Choices And The Weight Of Expectations
by Awais Leghari
Very recently, I re-started gym to shed off the enormous amount of fat stuffed inside of my body. I am happy to report that I have been able to reform myself into a decent shape once again, but as you know, fat is that lying-around-the-corner curse. Despite all my efforts, I still feel that I need new jeans. I hope you do not doze off to all the insignificant things that you were doing just right now because the idea embedded in this post, which I shall reveal as soon as you affirm your intentions to read this post, is kind of…interesting, and to top it off, it starts off from a hunt for some new jeans.
Usually, I know precisely the product I want to buy. From every small thing such as a Snicker’s bar to the big things such as a Macbook Pro, I know what I need. Despite the decent choices that present themselves as alternatives to my locked-on-product targets, I don’t get easily swayed. Perhaps, if we just add a little bit of a human touch to even the small things out there, the scenario changes. If my friend recommended me to ditch Snickers for a bounty, I would’ve done that, most probably.
So when I step into the jeans shop, I am clueless. I don’t exactly know what I want, except the jeans, of course. The salesman approaches me and enquires about the product I seek.
“Jeans – the good ones”
What does ‘the good ones’ mean, you might be wondering. For you, I would say that I wanted to buy jeans that were expensive because we all know that expensive jeans are good. For me, it was just another concession. The salesman went away for a while and came back with around a dozen of different, yet blue, jeans. There were several kinds of gimmicks of the fashion masterminds on the pieces lying in front of me and surprisingly, all of them were ‘good’. Now, the ‘good’ represented the aesthetic factor, and not simply durability. For a person who usually knows what he wants, this was like the birth of expectation. You see, when you know what you want to buy, you have the ‘perfect’ expectation, which really isn’t an ‘expectation’ at all in the first place because you know the ins and outs of the product you are about to purchase. Here, however, that was not the case. My mind was concocting an image of myself wearing jeans without a shirt, with all those crazy abs that the girls die for – but still – the crazy, sexy factor was accentuated by the appearances of those jeans my mind chose for me to wear.
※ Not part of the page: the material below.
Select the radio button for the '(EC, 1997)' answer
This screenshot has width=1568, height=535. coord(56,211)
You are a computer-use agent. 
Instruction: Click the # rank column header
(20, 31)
It is not highly surprising at all to concede to the fact that you shall never be able to replicate what your mind images of you. It isn’t a dirty secret anymore that your mind shows you five times more attractive than you are when you stare yourself in the mirror. I apologise to all the low-esteemed readers out there for sharing this fact. Now at-least I had an expectation, a standard that needed fulfilment. I viewed every pair of jeans with an imaginary supplement – I was trying each and every pair without putting it on (So much for inception).
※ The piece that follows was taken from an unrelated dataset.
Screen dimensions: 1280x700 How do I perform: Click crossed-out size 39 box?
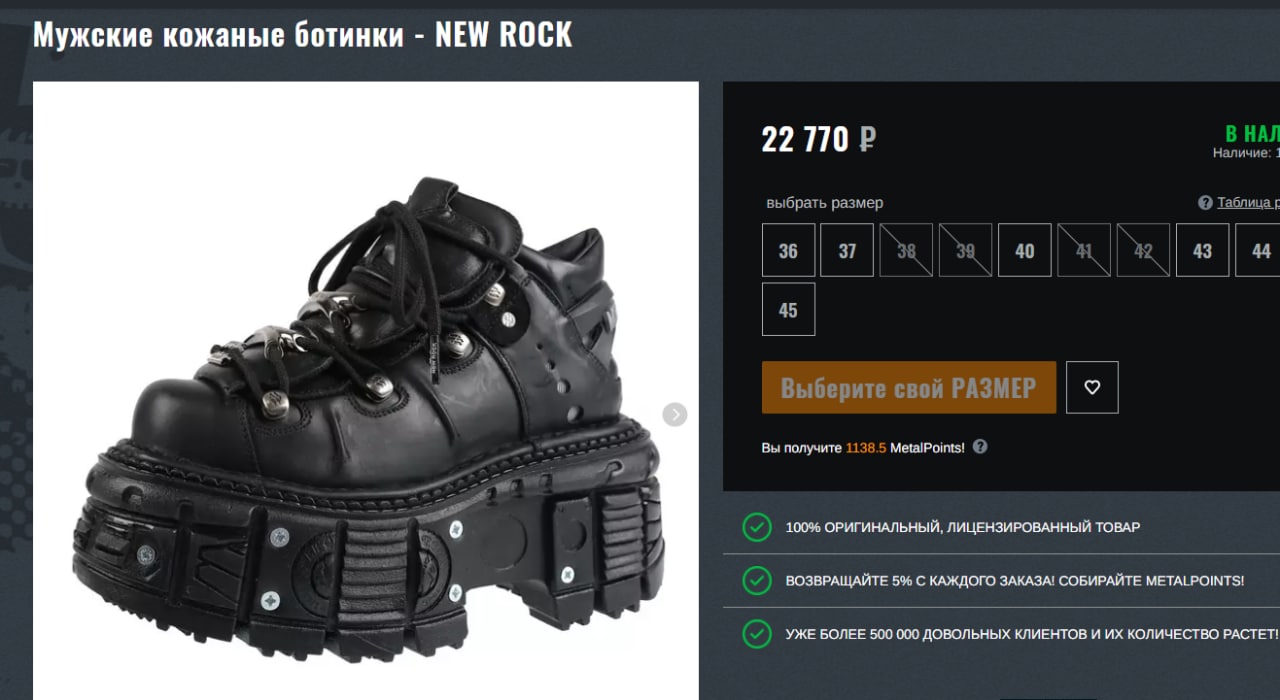(965, 250)
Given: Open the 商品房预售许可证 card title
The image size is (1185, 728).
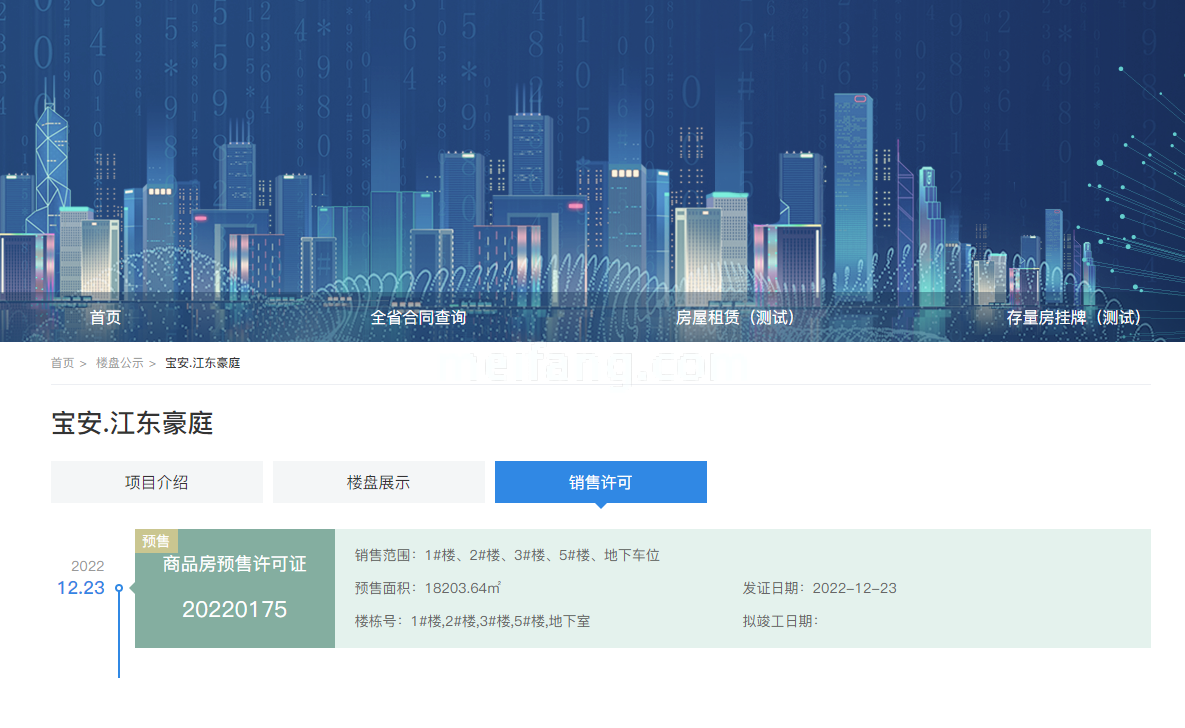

I felt miserable doing so. Laboured, to be more precise. Whenever you fulfil the smaller requirements of your life, you feel happy. Now, in order to be happy, I had to work. And despite all the work, all the moderation, I couldn’t recognise ‘the perfect pair’. It was like solving a mathematics question with a time limit whilst employing the trial-and-error method. Click, you’re wrong and you have your money wasted – in short, you’re unhappy. Another click, and you’re happy. Simple as that.
I wonder if the availability of choices make our life more difficult for us, in some cases. Regardless to say, my thoughts don’t necessarily apply to a democratic procedure, which is wholly centred around ‘choices’, and not imposition. But as we live our normal lives, seeking happiness in the little things that we buy, does having a choice make our lives miserable? Needless to say, the elders still grunt that their times were better than ours. Unfortunately, they left the ‘why’ part hidden for us to be discovered, as if it was lost wisdom. It might actually be lost wisdom, too.
My friend recently bought the new iPhone 5. He wasn’t sure about it, though. Anyone could foresee limited satisfaction on buying any phone these days. S3? They say the iPhone is better. iPhone? They remark that S3 is ‘made for humans’. And now that my friend was finally getting the hang of iPhone 5 and settling in, someone else just purchased a Nokia Lumia 920, powered by the new Windows OS for mobile phones. Now my friend thinks he made a wrong call to go for Apple. Guess what – RIM even launched BlackBerry Z10 and will soon launch Q10 – new smartphones that embrace BlackBerry’s newly formulated OS called the BlackBerry10. I hope you get the point, here. Despite all the massive increase in the number of options, people are getting confused by the minute because they cannot decide which phone will ‘hit the jackpot’, which phone will cure their gloom and make them happy. They simply cannot ascertain.
This is trial-and-error, isn’t it? A vicious cycle where you end up using a product, then get disappointed and seeks pastures new. When you switch, initially the happiness and satisfaction pervades, but then like the ghost of the past, it slowly dies to round-off an ‘unhappy’ experience. So may be this DOES happen in democracy as well.
Now, the dilemma I was facing at the jeans store was at it’s peak. Thinking all of what I just told you, of course in a much more rudimentary yet convincing manner, I picked the pair closest to the standard set by my brain.
A week has just gone by after that epiphany at the store, and I can feel the sting of disappointment.